Setting up

library(data.table)
library(ez)
rm(list=ls())
set.seed(1)

This tutorial introduces some core statistical analyses commonly used in psychology and behavioral research. Each scenario gives you:

You’ll use:

Bonus activities:

Q1

A social researcher is interested in students height across different universities and whether they are significantly taller than the state average (165cm). For their first study, they looked at students who study at Western Sydney University (WSU), sampling a total of 100 students.

data_q1 <- rnorm(100, 170, 5)
a). What is the independent variable(s) and how many levels?

No IV per se because this is a one sample test

b). What is the dependant variable?

No DV per se because this is a one sample test

c). Calculate the mean for this sample
mean_wsu <- mean(data_q1)
d). What type of statistical test would you run? Why?

One sample t test. The study is comparing a single sample to a known population value. Population standard deviation is unknown.

e). Perform the statistical test and write a sentence explaining the results.
t.test(x=data_q1, 
        y=NULL, 
        alternative="greater",
        mu=160,
        paired=F, ## doesn't matter with one-sample
        var.equal=F, ## doesn't matter with one-sample
        conf.level=0.95)

# WSU student heights are significantly greater than the state average of 165cm, t(99) = 23.48, p < 0.001.

Q2

A researcher is interested in whether caffeine affects recall memory. 60 participants were recruited in this study and were required to complete a memory recall task. 30 participants were given a cup of coffee before the task, and the other 30 participants were given water.

coffee <- rnorm(30, 8, 2)
water <- rnorm(30, 7, 2)
id <- 1:60 

data <- data.table(id = id, coffee = coffee, water = water)
data_q2 <- melt(data, id.vars = "id", variable.name = "condition", value.name = "score")
a).
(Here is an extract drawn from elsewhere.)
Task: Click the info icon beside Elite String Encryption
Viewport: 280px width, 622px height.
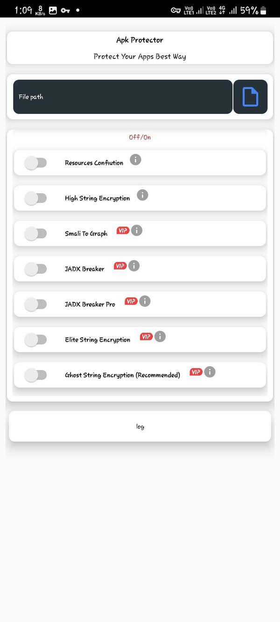Action: 160,336
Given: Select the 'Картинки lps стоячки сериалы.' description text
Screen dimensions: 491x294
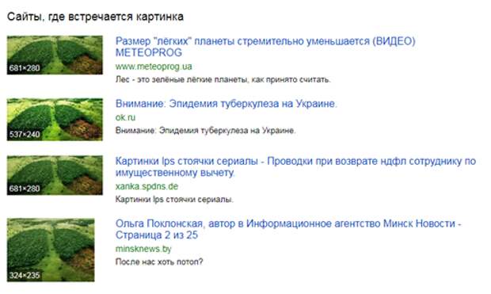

What is the independent variable(s) and how many levels?

Caffeine (coffee, water)

b). What is the dependant variable?

Memory recall score

c). Calculate the mean for the dependent variable within each level of the independent variable(s).
mean_coffee <- mean(data_q2[condition == "coffee", score])
mean_water <- mean(data_q2[condition == "water", score])
d). What type of statistical test would you run? Why?

Independent sample t test. Two independent samples (different participants in the 2 conditions).
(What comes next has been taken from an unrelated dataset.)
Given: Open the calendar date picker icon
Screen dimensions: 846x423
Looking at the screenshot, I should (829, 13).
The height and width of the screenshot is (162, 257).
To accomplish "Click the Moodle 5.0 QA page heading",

e). Perform the statistical test and write a sentence explaining the results.
x_obs <- data_q2[condition == "coffee", score]
y_obs <- data_q2[condition == "water", score]

t.test(x = x_obs,
       y = y_obs,
       alternative = "two.sided",
       mu = 0,
       paired = F,
       var.equal = T,
       conf.level = 0.95)

# There was a significant effect of caffeine on memory recall, t(118) = 6.0542, p < 0.001. Participants who were given coffee before he memory recall test performer significantly better than paarticipants who were given water.

Q3

A social researcher wants to expand their study on student height across to different universities. They have sampled 100 students each who study exclusively at WSU, MQU and UNSW. They are interested in comparing the heights across these 3 universities and whether there are any significant height differences.
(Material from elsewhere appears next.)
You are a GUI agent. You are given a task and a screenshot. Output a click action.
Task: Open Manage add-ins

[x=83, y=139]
x_raw <- rnorm(100, 170, 5)
y_raw <- rnorm(100, 166, 5)
z_raw <- rnorm(100, 171, 5)
x <- (x_raw - mean(x_raw)) / sd(x_raw) * 5 + 170  # mean = 170, sd = 5
y <- (y_raw - mean(y_raw)) / sd(y_raw) * 5 + 166  # mean = 166, sd = 5
z <- (z_raw - mean(z_raw)) / sd(z_raw) * 5 + 171  # mean = 171, sd = 5

data <- data.table(MQU = x, UNSW = y, WSU = z)
data_q3 <- melt(data = data, measure.vars = c("MQU", "UNSW", "WSU"), variable.name = "University", value.name = "Height")
data_q3[, Subject := 1:300]
data_q3[, University := factor(University)]
data_q3[, Subject := factor(Subject)]
a). What is the independent variable(s) and how many levels?

University (MQU, WSU, UNSW)

b). What is the dependant variable?

Height (in cm)

c). Calculate the mean for the dependent variable within each level of the independent variable(s).
mean_wsu <- mean(data_q3[University == "WSU", Height])
mean_mqu <- mean(data_q3[University == "MQU", Height])
mean_unsw <- mean(data_q3[University == "UNSW", Height])
d). What type of statistical test would you run? Why?

One Way ANOVA

e). Perform the statistical test and write a sentence explaining the results
ezANOVA(data=data_q3, wid =Subject, dv=Height, within=NULL, between=.(University), type=3)

# There is a significant effect of University on student height, F(2, 297) = 28, p < 0.001. This shows that student height across WSU, MQU and UNSW differ significantly.

Q4

A researcher is interested in the effects of essential oil, specifically lavender oil, and its effects on sleep quality/duration. 80 people were recruited in this study. For the first week, all participants followed their usual sleep routines, and at the end of that week, researchers recorded each person’s average number of hours slept per night. In the 2nd week, they used lavender oil before bed each night. Sleep hours were recorded again at the end of that week and then compared to the first week.

before_lav <- rnorm(80, 7, 2)
after_lav <- rnorm(80, 8, 2)
ID <- rep(1:80, 2)
data_q4 <- data.table(id = ID, before = before_lav, after = after_lav)
data_q4 <- melt(data_q4, id.vars = "id", variable.name = "time", value.name = "hours")
a). What is the independent variable(s) and how many levels?

Lavender oil (before, after)

b). What is the dependant variable?

Hours of sleep

c). Calculate the mean for the dependent variable within each level of the independent variable(s).
mean_before <- mean(data_q4[time == "before", hours])
mean_after <- mean(data_q4[time == "after", hours])
d). What type of statistical test would you run? Why?

Paired t test. 2 samples of data from the same group of participants.

e). Perform the statistical test and write a sentence explaining the results.
x_obs <- data_q4[time == "before", hours]
y_obs <- data_q4[time == "after", hours]

t.test(x = x_obs,
       y = y_obs,
       alternative = "two.sided",
       mu = 0,
       paired = T,
       var.equal = T,
       conf.level = 0.95)

# There was a significant effect of lavender oil on hours of sleep, t(159) = -6.0212, p < 0.001. Participants slept sigificantly more hours on average per night after using lavender oil.